======== Data provided ========
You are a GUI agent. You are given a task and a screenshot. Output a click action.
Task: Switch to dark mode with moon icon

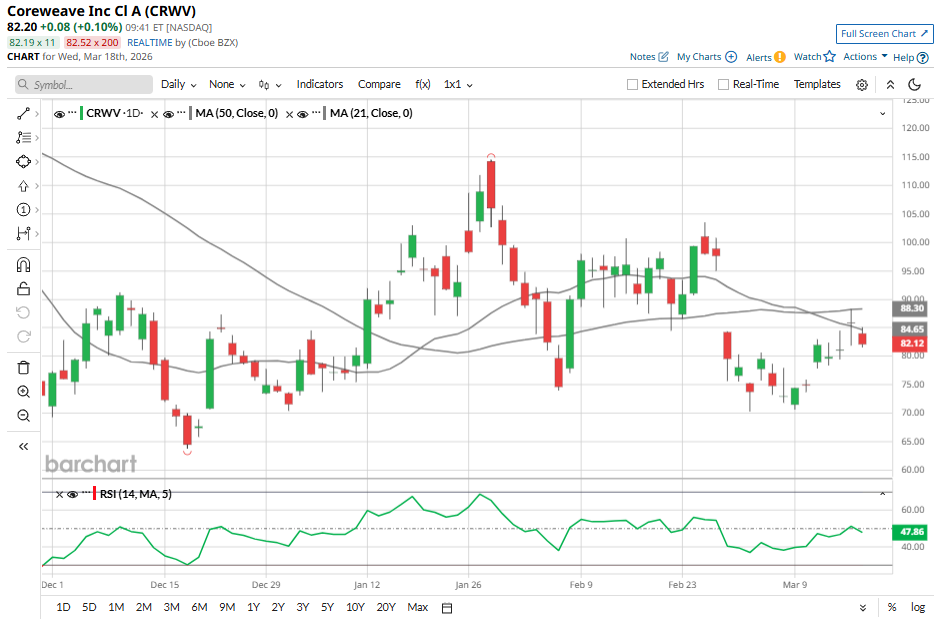coord(914,85)
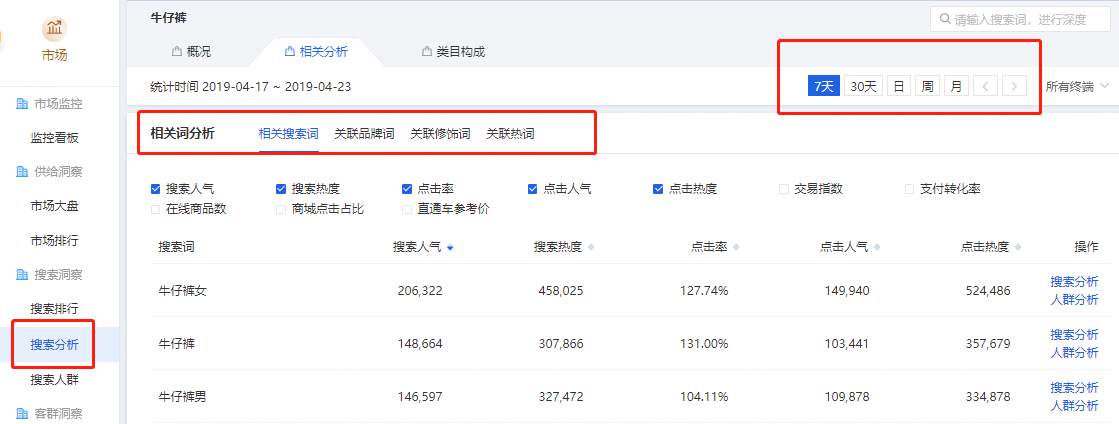Viewport: 1119px width, 424px height.
Task: Uncheck the 搜索人气 checkbox
Action: coord(155,188)
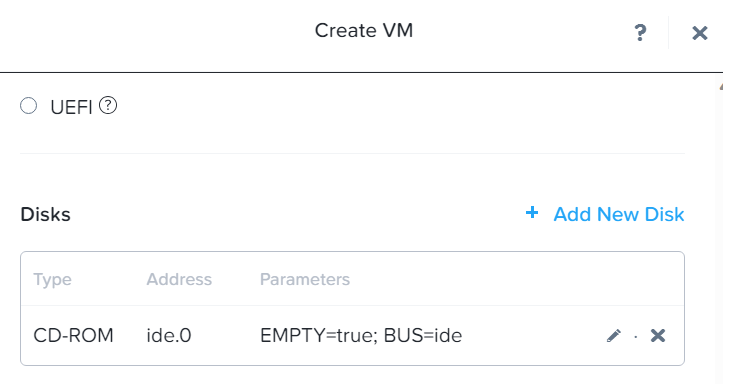Add New Disk link

click(x=619, y=214)
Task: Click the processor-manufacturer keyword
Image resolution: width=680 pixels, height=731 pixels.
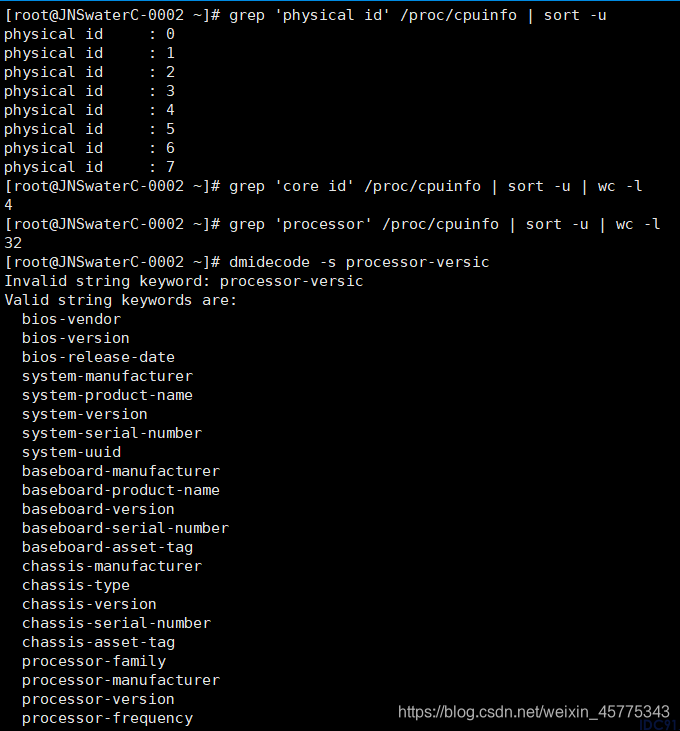Action: point(121,680)
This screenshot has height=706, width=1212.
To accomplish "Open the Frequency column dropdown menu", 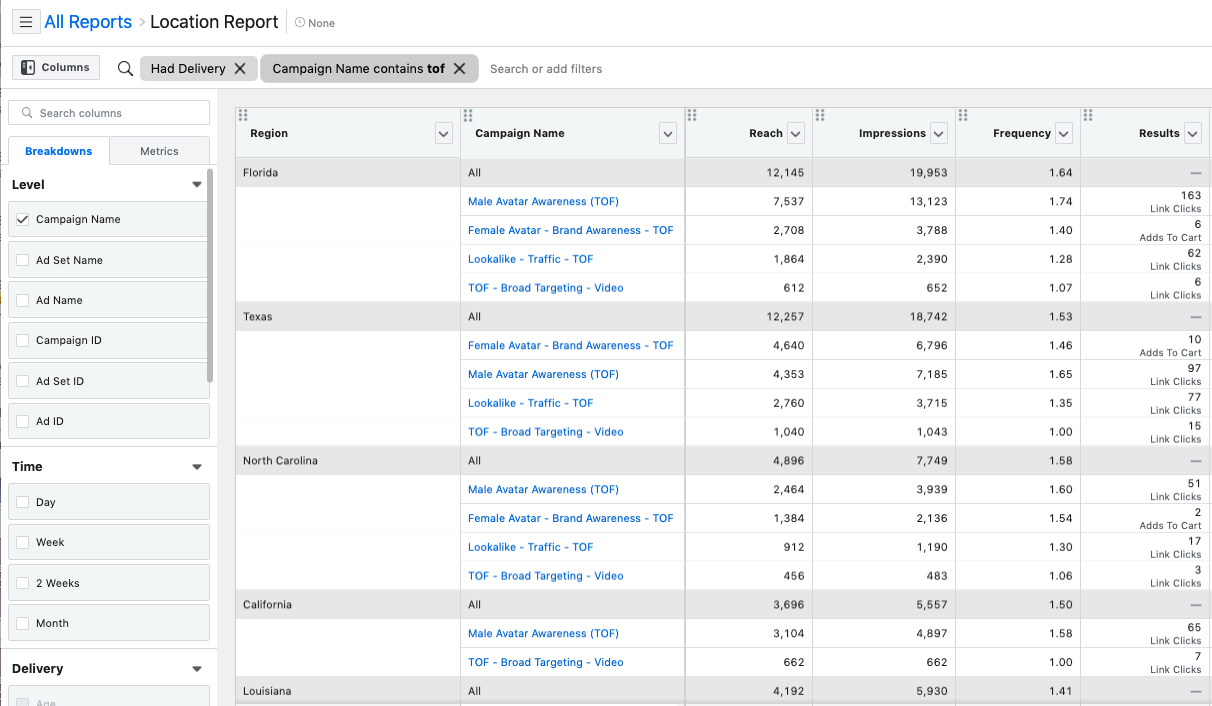I will (1064, 133).
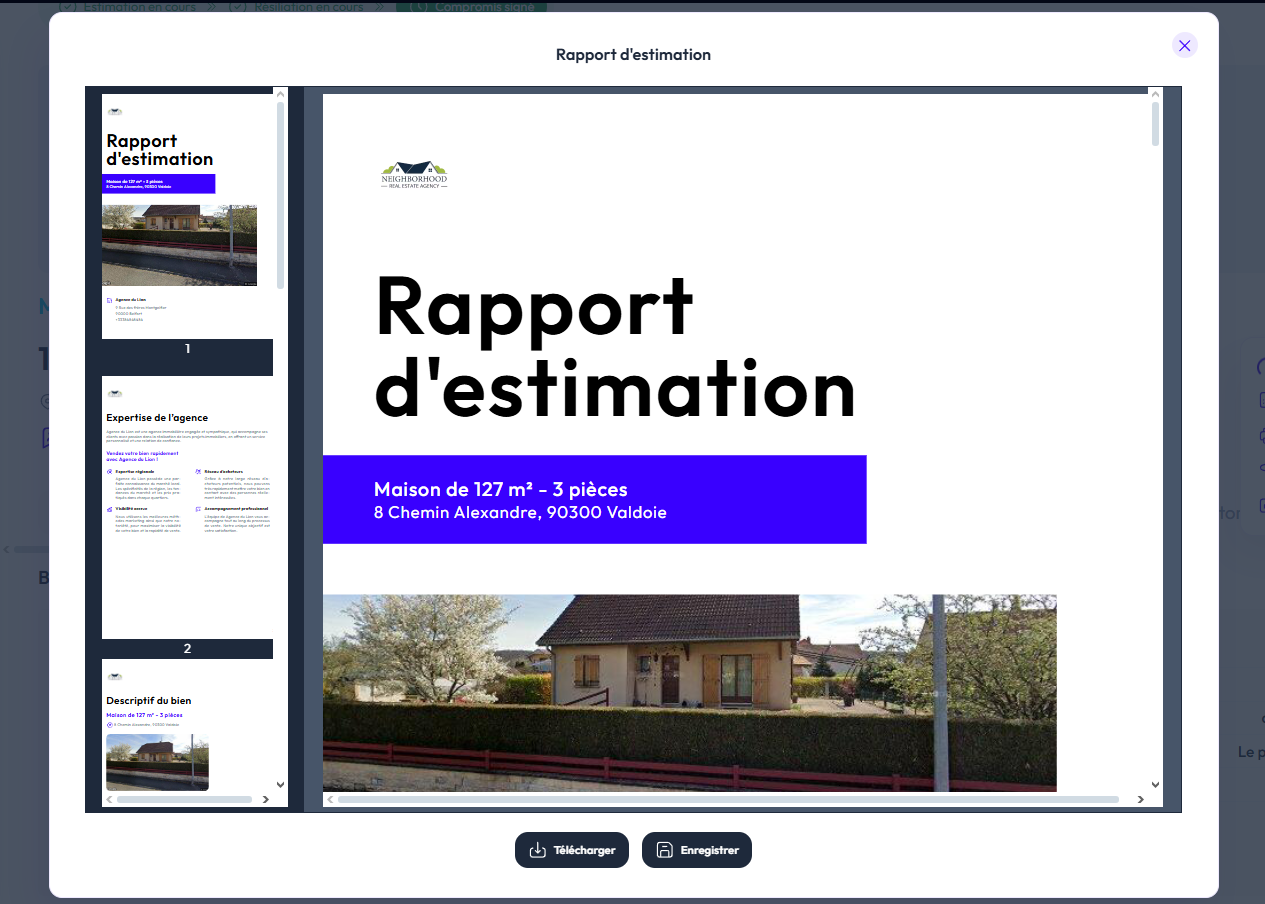Select the Descriptif du bien page thumbnail
Image resolution: width=1265 pixels, height=904 pixels.
(187, 730)
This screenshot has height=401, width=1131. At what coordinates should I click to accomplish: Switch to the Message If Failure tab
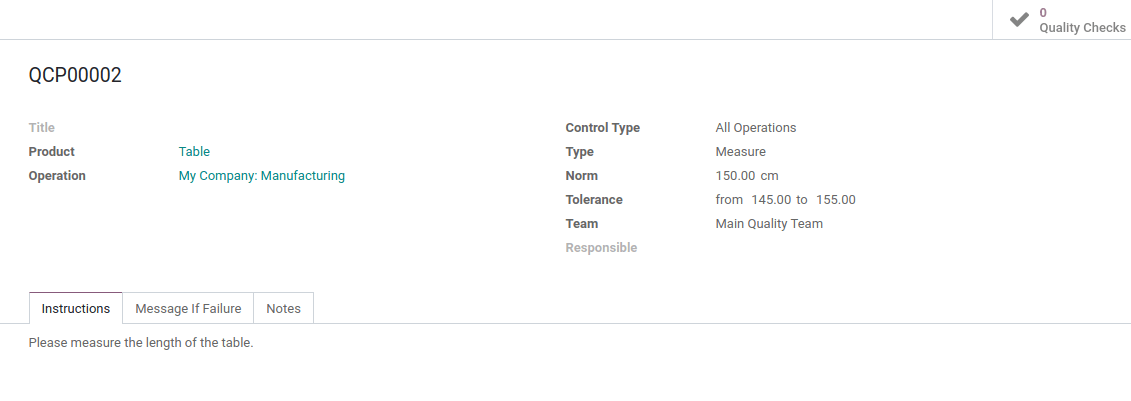188,308
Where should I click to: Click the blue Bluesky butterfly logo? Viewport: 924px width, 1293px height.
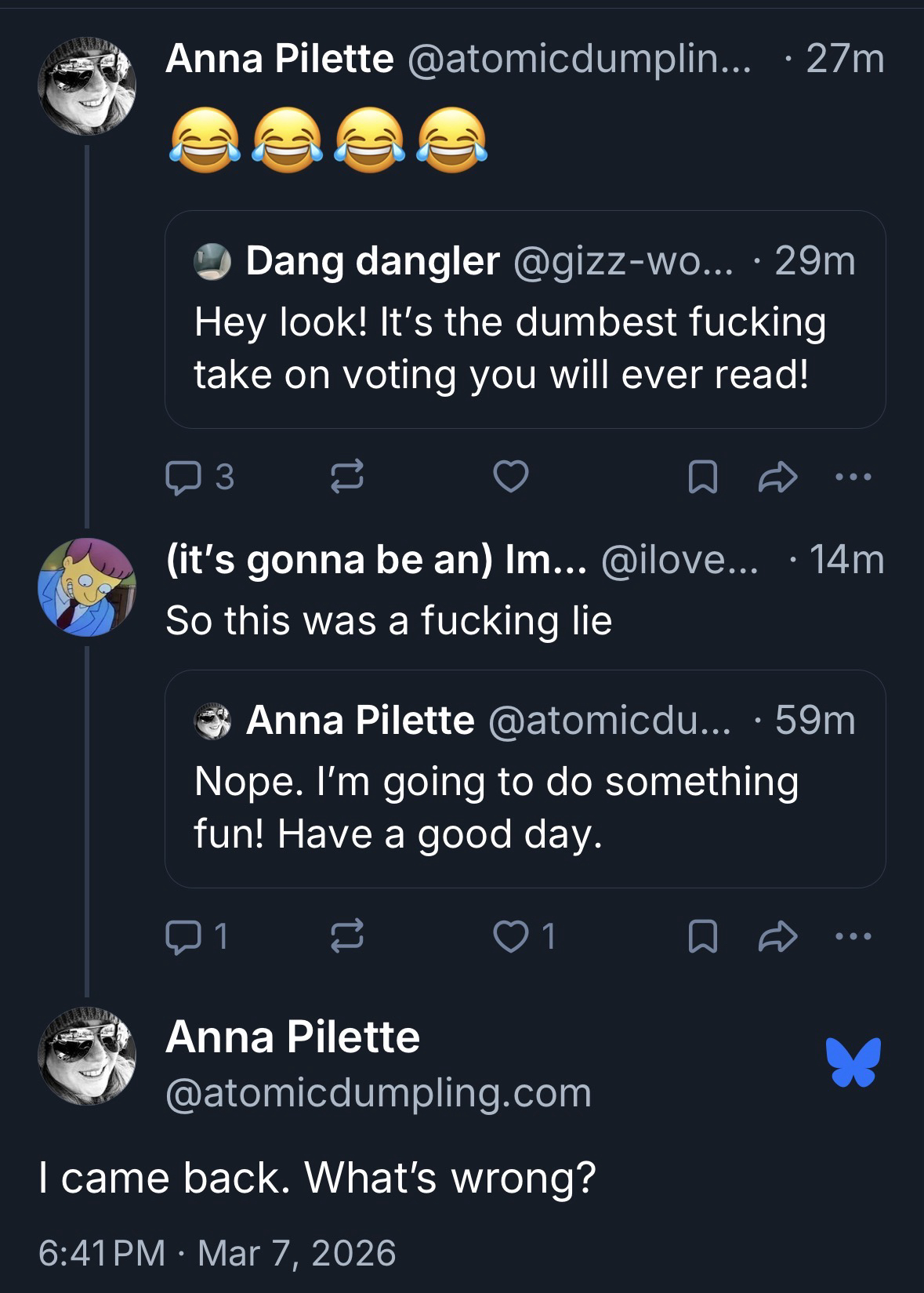point(853,1062)
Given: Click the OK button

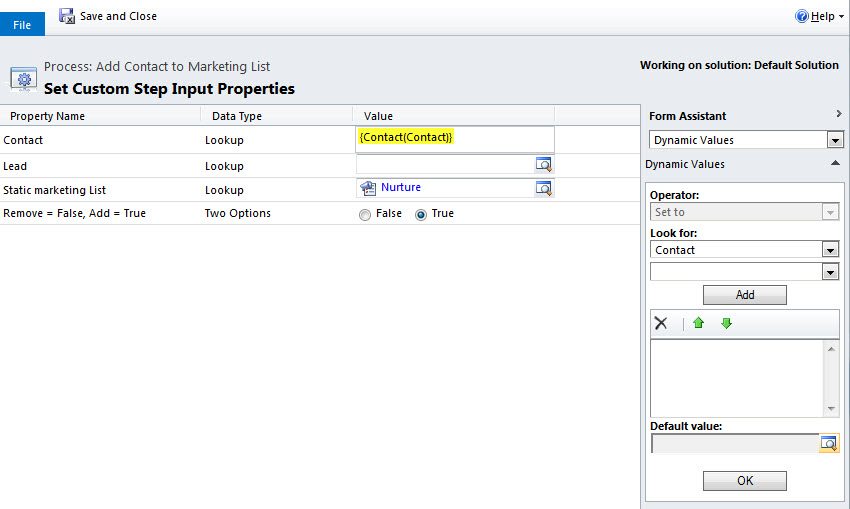Looking at the screenshot, I should [x=744, y=481].

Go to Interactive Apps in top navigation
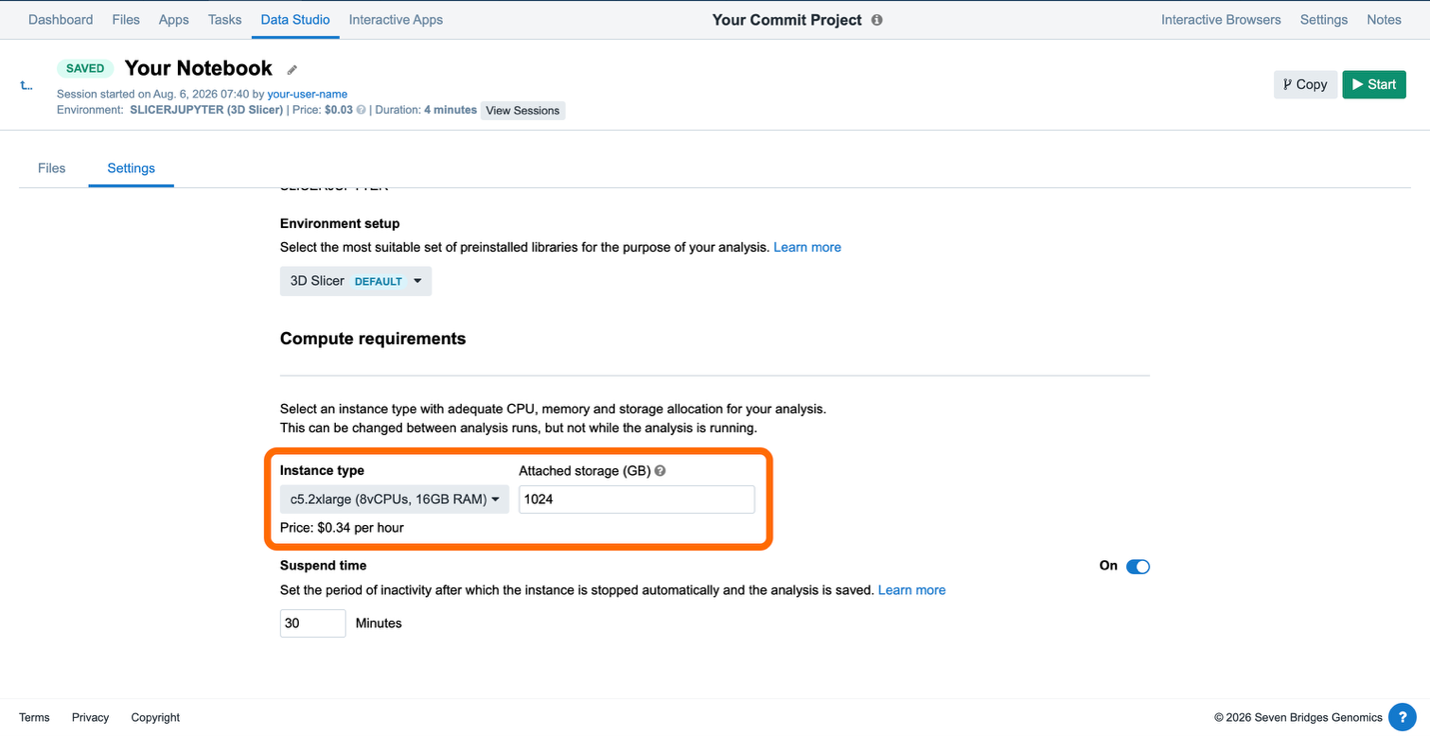click(x=396, y=20)
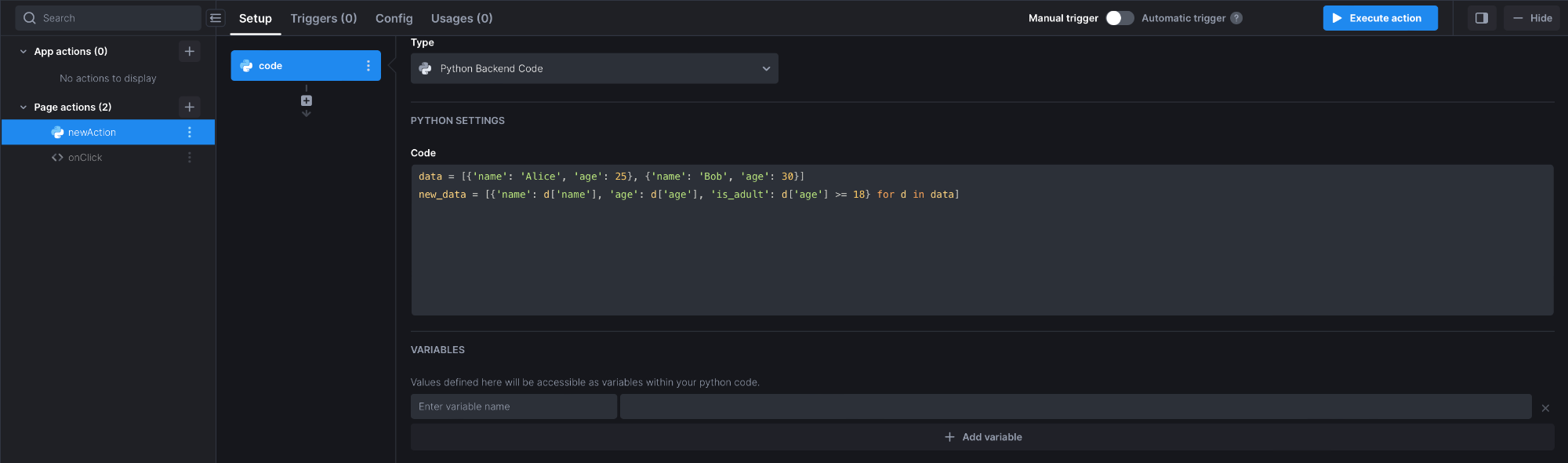Open the code step three-dot menu
The image size is (1568, 463).
point(368,66)
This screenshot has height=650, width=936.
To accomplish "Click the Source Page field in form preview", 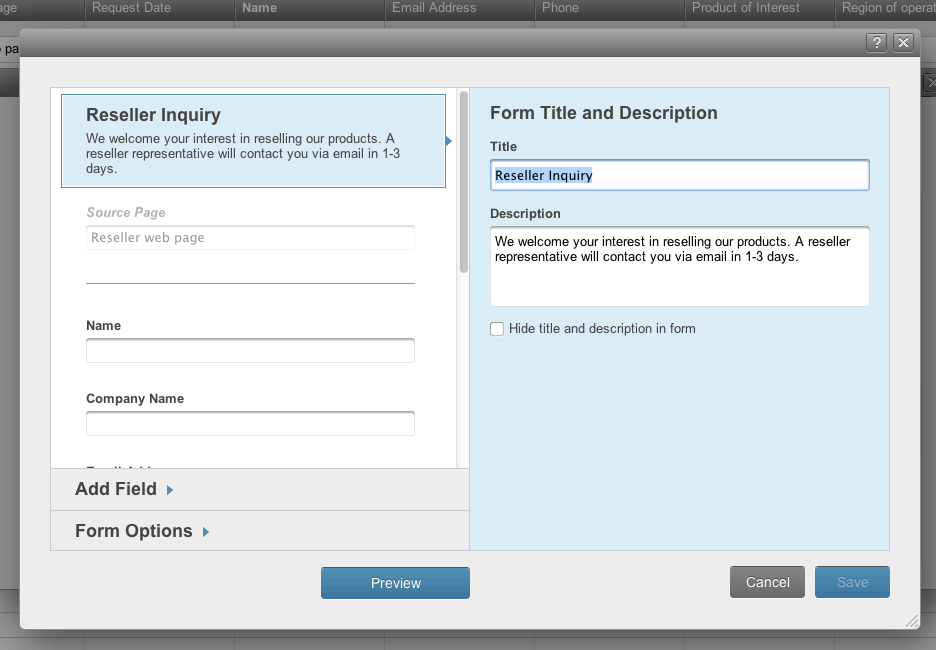I will [x=250, y=238].
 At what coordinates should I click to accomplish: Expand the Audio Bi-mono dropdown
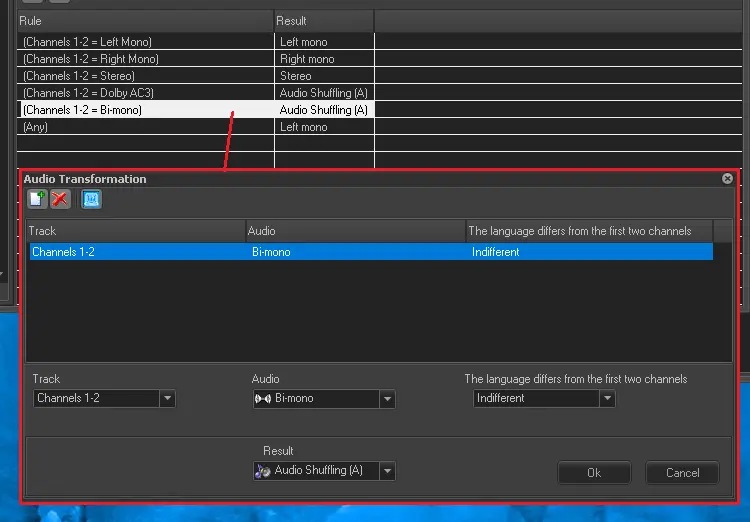[387, 399]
========
In the records, the line containing "At what coordinates should I click to accomplish: Expand" starts the span and the final line ends it. Output exactly that span, both ends included, with no pictures and nothing else.

 At what coordinates should I click to accomplish: Expand the Audio Bi-mono dropdown
[387, 399]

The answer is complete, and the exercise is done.